Cartaz original de Quero Ser Mulher

Cena de Quero Ser Mulher

Situações ora ingênuas, ora embaraçosas e diálogos não muito inspirados recheiam esse filme que, certamente, não deve estar entre os orgulhos de Jodie. Filmado em francês e inglês, o longa teve várias canções de sua trilha sonora gravadas pela própria atriz, como Je T'Attends Depuis La Nuit Des Temps, La Vie C'est Chouette e When I Looked at Your Face, esta última a versão em inglês da primeira e muito tocada no filme. Chegou a ser lançada em compacto na Europa e até fez sucesso por lá. Aqui no Brasil a faixa foi parar na trilha sonora internacional da novela Te Contei? (1978), como tema dos personagens Helena (Ilka Soares) e Wagner (Reynaldo Gonzaga), da trama de Cassiano Gabus Mendes. Na época, Jodie chegou a se apresentar em vários programas musicais da TV francesa.
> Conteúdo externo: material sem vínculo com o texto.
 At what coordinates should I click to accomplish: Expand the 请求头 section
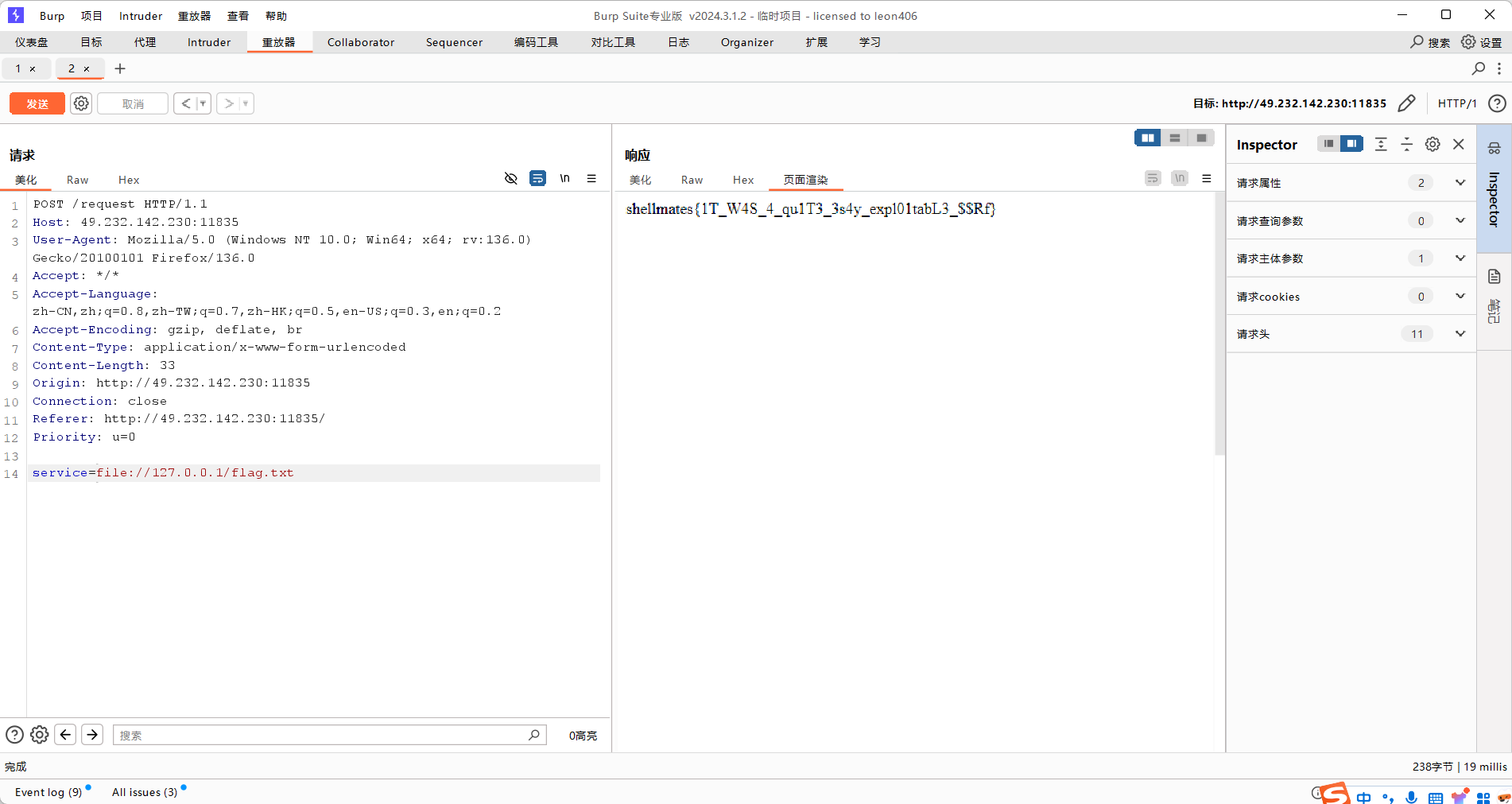point(1460,334)
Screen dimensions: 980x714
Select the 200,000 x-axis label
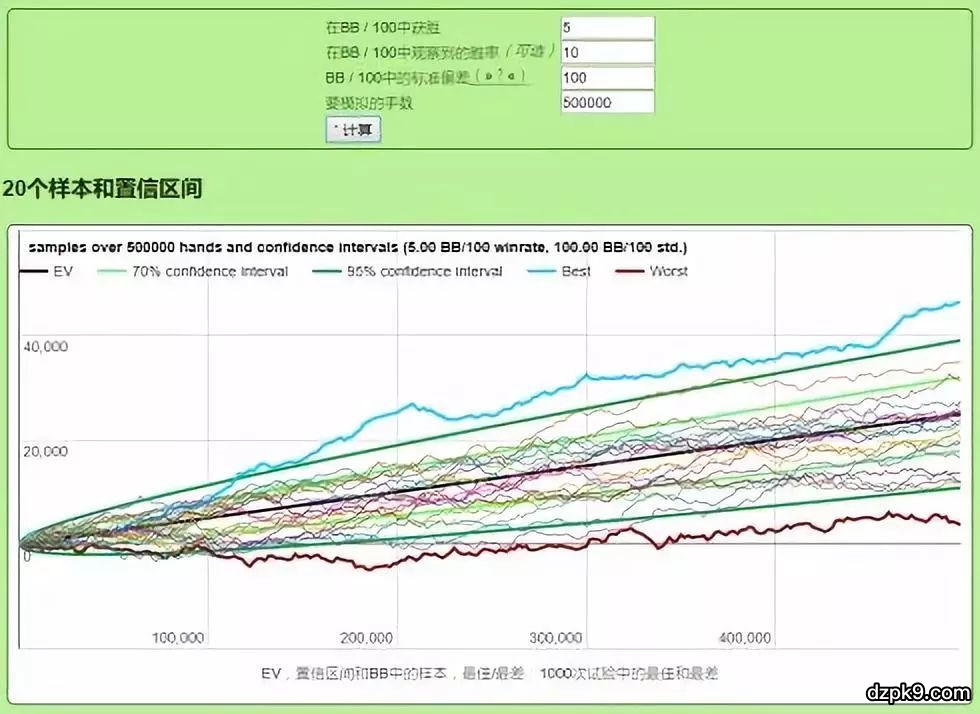click(x=366, y=638)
Abaixo, diferentes versões, lançadas na Europa, do compacto When I Looked At Your Face:





Contracapa do LP Te Contei? internacional e a faixa de Jodie (penúltima do lado A)
(Clique para ampliar)
(Clique para ampliar)
Jodie cantando seu hit na TV francesa
Apresentando-se com o cantor Claude François (à esquerda) na TV francesa

Com tantos filmes em tão pouco tempo, no final de 1977, após a estreia de Candlehoe - O Segredo da Mansão, Foster deu um tempo. Reapareceu em 1980 (ano em que completou 18 anos), estrelando o filme Gatinhas (Foxes), longa de estreia do diretor Adrian Lyne (de Flashdance, 9 1/2 Semanas de Amor, Atração Fatal, Proposta Indecente etc.). A performance de Jodie ganhou elogios nesse filme cujo foco é a vida de um grupo de adolescentes de San Fernando Valley, nos arredores de Los Angeles, no final da década de 1970. 
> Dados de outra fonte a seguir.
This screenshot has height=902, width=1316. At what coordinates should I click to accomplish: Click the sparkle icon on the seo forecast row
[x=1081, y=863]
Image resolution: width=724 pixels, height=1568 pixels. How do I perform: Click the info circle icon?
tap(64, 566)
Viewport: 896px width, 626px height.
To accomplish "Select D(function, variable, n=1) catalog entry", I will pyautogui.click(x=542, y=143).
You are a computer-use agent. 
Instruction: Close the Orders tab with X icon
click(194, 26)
Com as colegas de cena em Gatinhas (Foxes)

Também em 1980 Foster participou de O Circo da Morte (Carny), no papel de uma jovem garçonete que foge de casa com uma trupe de artistas mambembes desiludidos. O título em português não ajuda muito, pois dá a ideia de se tratar de um filme de terror quando, na verdade, trata-se de um drama. Assim como Gatinhas, O Circo da Morte também é pouco conhecido na filmografia de Jodie Foster, mas um interessante registro da passagem da atriz dos papéis adolescentes para outros mais adultos, que viriam ao longo daquela década.


Ao contrário de atrizes mirins que tiveram grande popularidade e sucesso na infância, mas não conseguiram manter suas carreiras após a transição para a vida adulta (Shirley Temple, Tatum O'Neal e Kristy McNichol são alguns exemplos), Jodie cresceu e foi aumentando seu êxito no cinema. Jamais se deslumbrou com o sucesso e sempre prezou a cultura e a educação formal, em vez de só correr atrás de fama. Como atriz adulta, o primeiro grande momento veio em 1988, ao ganhar o Oscar de Melhor Atriz pelo filme Acusados (The Accused), de Jonathan Kaplan. Em 1991, conquistou seu segundo Oscar com O Silêncio dos Inocentes (The Silence of the Lambs), de Jonathan Demme.

Oscar 1989

Hoje, quando assistimos aos trabalhos da fase adolescente de Jodie, é até difícil imaginar que filmes tão despretensiosos pudessem revelar uma artista tão talentosa e competente. Gosto particularmente de Se Eu Fosse a Minha Mãe, Quando As Metralhadoras Cospem e A Menina do Outro Lado da Rua. Todos do mesmo ano e completamente diferentes um do outro. Mas todos com uma coisa em comum: a inquestionável versatilidade de Jodie Foster.